‘Tom Traubert’s Blues’: the song that defines Tom Waits
Most people would kill to come up with a single line as evocative as the opening lyric from Tom Waits’ tragic ballad ‘Tom Traubert’s Blues (Four Sheets to the Wind in Copenhagen)’—“wasted and wounded, it ain’t what the moon did. I got what I paid for now,”—but one of the most impressive things about the song is that Waits tosses equally brilliant lines with regularity for its almost seven meandering minutes of runtime.
Knowing where to approach Tom Waits’ catalogue for the first time is an impossible challenge. His songs can seem inaccessible to the unsuspecting, and without proper preparation, you would be forgiven for coming away from a track like ‘The Earth Died Screaming’, wondering why anyone would want to listen to a song like that in the first place.

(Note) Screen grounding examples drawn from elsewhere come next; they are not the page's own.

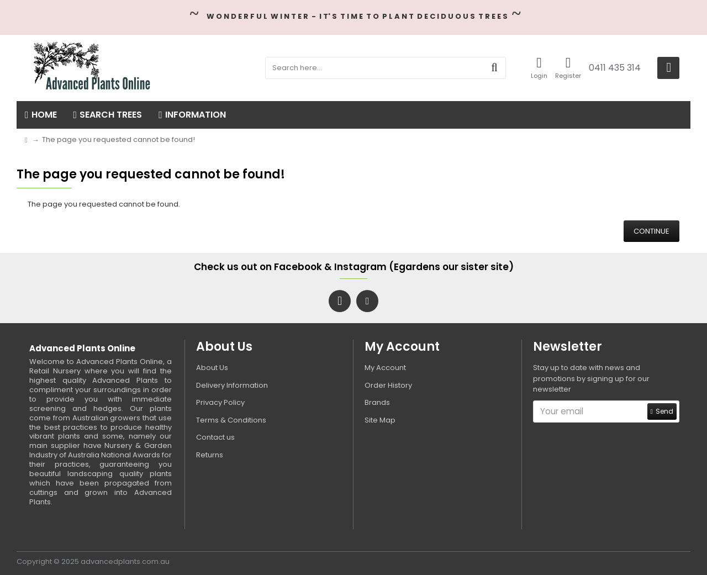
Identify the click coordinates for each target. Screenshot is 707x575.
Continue (651, 231)
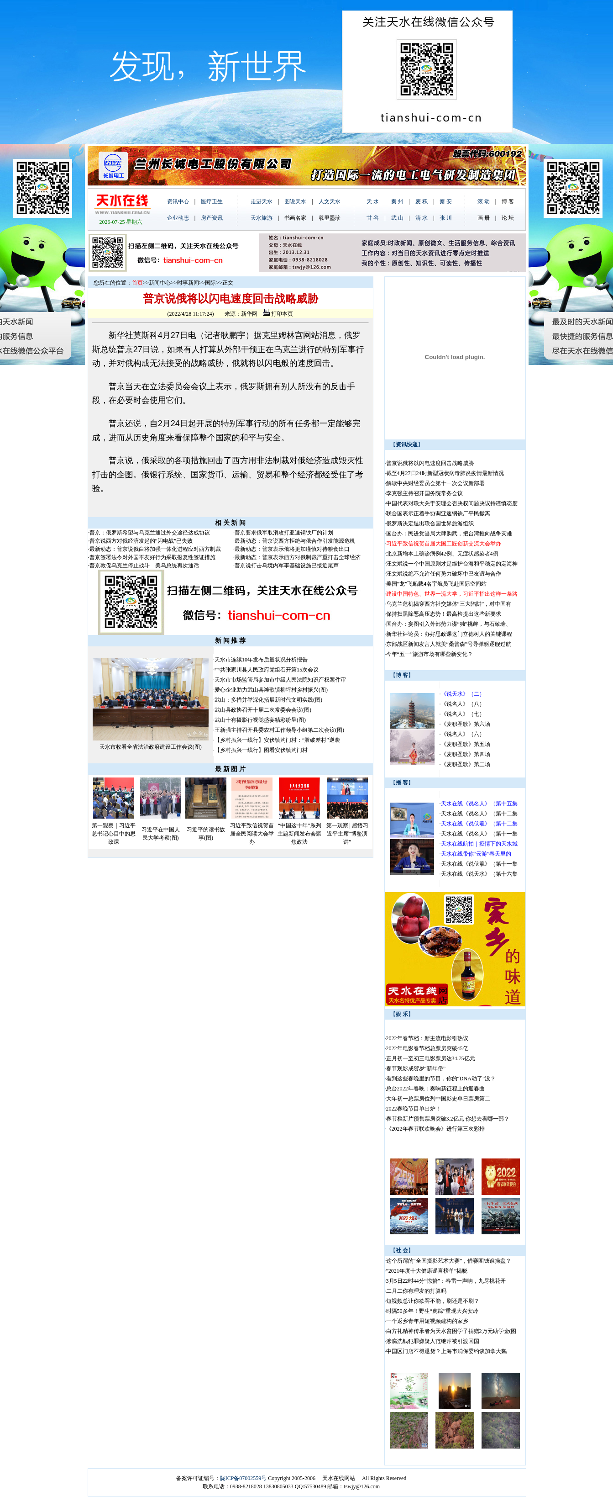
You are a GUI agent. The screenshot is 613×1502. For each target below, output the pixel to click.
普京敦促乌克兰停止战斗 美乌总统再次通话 (144, 565)
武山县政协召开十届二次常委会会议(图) (263, 710)
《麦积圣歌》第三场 (465, 764)
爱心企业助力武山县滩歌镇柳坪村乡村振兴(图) (271, 690)
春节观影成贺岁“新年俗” (416, 1068)
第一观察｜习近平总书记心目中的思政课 (114, 833)
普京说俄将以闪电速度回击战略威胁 (430, 463)
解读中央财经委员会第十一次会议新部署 (435, 483)
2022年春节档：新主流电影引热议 (428, 1038)
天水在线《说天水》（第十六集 (479, 874)
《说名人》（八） (463, 704)
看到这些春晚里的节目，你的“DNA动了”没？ (441, 1078)
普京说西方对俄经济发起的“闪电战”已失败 (141, 541)
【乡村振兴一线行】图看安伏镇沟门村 (261, 750)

But just as much as Waits’ trademark wolf-man voice, skeleton army band, junkyard soundscape, and nightmare-alley imagery may put off a less-than-ready listener, the issue of quantity is a much harder obstacle to overcome than quality.
As his band vamped into a teasing, creeping, horror-fuelled version of ‘God’s Away on Business’ during the 2008 Glitter & Doom tour, Waits looked around, listened to the music and then joked, “Which one is it!? Christ! It could be…700 of them! But they’re all good!”
And he’s right. Tom Waits—unbelievably for a career that has lasted over 50 years—hasn’t released a bad song yet. His career can be chopped into a few distinct parts, each with its defining songs; in his early years, he was a singer/songwriter with as tender sensibilities as the best of them, as evidenced in songs like ‘I Hope That I Don’t Fall in Love With You’ and ‘Martha’. He then morphed into his most famous character, the down-on-his-luck everyman ‘Jazzbo’: a smooth-talking, rough-moving lounge lizard who sang songs like ‘The Piano Has Been Drinking’ and ‘Eggs and Sausage (In a Cadillac with Susan Michelson)’, and said things like, “I’d rather have a bottle in front of me than a frontal lobotomy”.
His biggest reinvention came in the early 1980s, when, thanks to the help of his wife and long-time creative partner Kathleen Brennan, he became the carnival-harking, howling junk-yard pyromaniac and alchemist that he was always born to be. And the list of definitive songs from this era is as long as the list of songs from this era.
But when it comes to taking his career as a whole, some songs and performances stand out more than others. Some lyrics define all his characters at once, as well as his themes, schemes and dreams. A line like “Don’t you know there ain’t no Devil, there’s just God when he’s drunk” is quintessential Waits, and it gets right to the heart of so much of what makes his art great. Other lyrics, such as the already mentioned “God’s away on business”, “I’d tell you all my secrets, but I lie about my past”, and “Come down off the cross, we could use the wood”, are also seminal examples.
But in the end, perhaps ‘Tom Traubert’s Blues (Four Sheets to the Wind in Copenhagen)’ from the 1976 album Small Change most succinctly defines this undefinable artist. A tender, aching, and yearning ballad built on sumptuous orchestral strings and Waits’ walking piano countermelody, the song hears a scratch in the singer’s voice that catches your own if you try to sing along. The story within the song is a lament on hardship, on losing your place in the world and yourself inside the bottle, and on living a life alone in the wilderness that comes from such a perilous existence.
It’s an everyman anthem full of howling, broken wisdom, and it’s an instruction manual on how to steer clear from such a life of suffering. But, conversely, it’s also about freedom and chasing down a dream. Just as looking at Tom Waits is like looking in a carnival house of mirrors, where everything is not as it seems, and everything is constantly shifting, disorienting and wrong-footing you, this song is equally hard to pin under just one theme and idea. “That’s a song that is about a lot of things,” Waits told NPR in 2007, “but mostly I think the idea that a Matilda is a backpack, so it’s about going on the loose, being on the road, chasing your dream.”
More recently, he expanded on this idea. Although rumours persist that Waits is currently working on music again, he hasn’t released a new album since 2011. However, earlier this year, he appeared in the Italian documentary series Il Fattore Umano.
During the season finale, Ultima Fermata, which explored the devastating problems of homelessness in the American South, Waits introduced one of his songs by saying that “in Australia, a Matilda is a knapsack or backpack, and when you’re on the road and when you’re on the run, when you’re out on the loose, and you’re walking with a backpack, they say you’re ‘waltzing Matilda’. You’re moving with all your belongings on your back”. He then delivered the most iconic version of the song which defines his whole career, ‘Tom Traubert’s Blues’.